From the description of 3DAA, sound-scene information is likely transmitted by assigning an angle and distance to each object, indicating where the object should be placed relative to e.g. the default forward direction. This is useful for point-sources but fails to describe wide sources (like e.g. a choir or applause) or diffuse sound fields (such as ambiance). When all point-sources are extracted from the reference mix, an ambient multichannel mix remains. Similar to SAOC, the residual in 3DAA is fixed to a specific speaker setup.
Thus, both the SAOC and 3DAA approaches incorporate the transmission of individual audio objects that can be individually manipulated at the decoder side. A difference between the two approaches is that SAOC provides information on the audio objects by providing parameters characterizing the objects relative to the downmix (i.e. such that the audio objects are generated from the downmix at the decoder side) whereas 3DAA provides audio objects as full and separate audio objects (i.e. that can be generated independently from the downmix at the decoder side).
In MPEG, a new work item on 3D Audio, referred to as MPEG-H 3D Audio, is currently being initiated. Fig. 5 provides an illustration of the current high level block diagram of the intended MPEG 3D Audio system.

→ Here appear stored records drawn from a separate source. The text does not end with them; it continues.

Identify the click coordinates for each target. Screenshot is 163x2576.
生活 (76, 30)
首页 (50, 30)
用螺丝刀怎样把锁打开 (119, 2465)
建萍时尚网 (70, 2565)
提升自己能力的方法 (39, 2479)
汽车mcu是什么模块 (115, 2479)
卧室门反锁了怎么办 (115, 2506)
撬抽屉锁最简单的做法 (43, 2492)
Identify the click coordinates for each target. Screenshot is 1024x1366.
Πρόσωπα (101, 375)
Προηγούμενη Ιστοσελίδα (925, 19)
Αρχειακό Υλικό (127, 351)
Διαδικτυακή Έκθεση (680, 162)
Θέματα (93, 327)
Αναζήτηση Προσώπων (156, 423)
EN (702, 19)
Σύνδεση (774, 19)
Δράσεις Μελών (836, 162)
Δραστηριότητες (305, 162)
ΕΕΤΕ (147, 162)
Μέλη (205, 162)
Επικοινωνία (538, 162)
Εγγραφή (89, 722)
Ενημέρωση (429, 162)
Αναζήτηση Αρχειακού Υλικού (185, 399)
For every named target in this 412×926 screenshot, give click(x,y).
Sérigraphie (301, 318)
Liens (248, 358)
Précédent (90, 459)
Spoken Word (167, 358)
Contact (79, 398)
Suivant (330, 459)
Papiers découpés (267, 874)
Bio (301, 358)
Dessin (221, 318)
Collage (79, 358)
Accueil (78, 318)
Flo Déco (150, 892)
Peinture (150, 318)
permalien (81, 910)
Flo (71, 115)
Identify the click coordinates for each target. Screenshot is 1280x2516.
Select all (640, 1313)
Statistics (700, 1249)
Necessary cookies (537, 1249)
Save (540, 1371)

In addition to the traditional channel based format, object based and scene based formats are also to be supported. An important aspect of the system is that its quality should scale to transparency for increasing bitrate. This puts a burden on the use of parametric coding techniques that have been used quite heavily in the past (viz. MPEG-4 HE- AAC v2, MPEG-D MPEG Surround, MPEG-D SAOC, MPEG-D USAC).
An important feature of the standard is that the encoded bitstream should be independent of the reproduction/rendering setup. Envisioned reproduction possibilities include flexible loudspeaker setups (envisaged up to 22.2 channels), virtual surround over headphones, and closely spaced speakers. Flexible loudspeaker setups refer to any number of speakers at arbitrary physical locations.
The decoder of MPEG 3D Audio is intended to comprise a rendering module that is responsible for translating the decoded individual audio channels/objects into speaker feeds based on the physical location of the speakers, i.e. based on the specific rendering speaker configuration/ setup.
Thus, audio distribution and transmission approaches and standards are increasingly being driven towards an independence of the rendering setup. This requires the receiving/ decoding end to be able to adapt the processing and rendering to match the specific rendering setup used.
The rendering of the audio is accordingly dependent on the physical locations of the speakers of the rendering configuration. These positions may be determined or provided in various ways. For example, they may simply be provided by a direct user input, such as by the user directly providing a user input indicating the floor plan of speakers location, e.g. using a mobile app interface.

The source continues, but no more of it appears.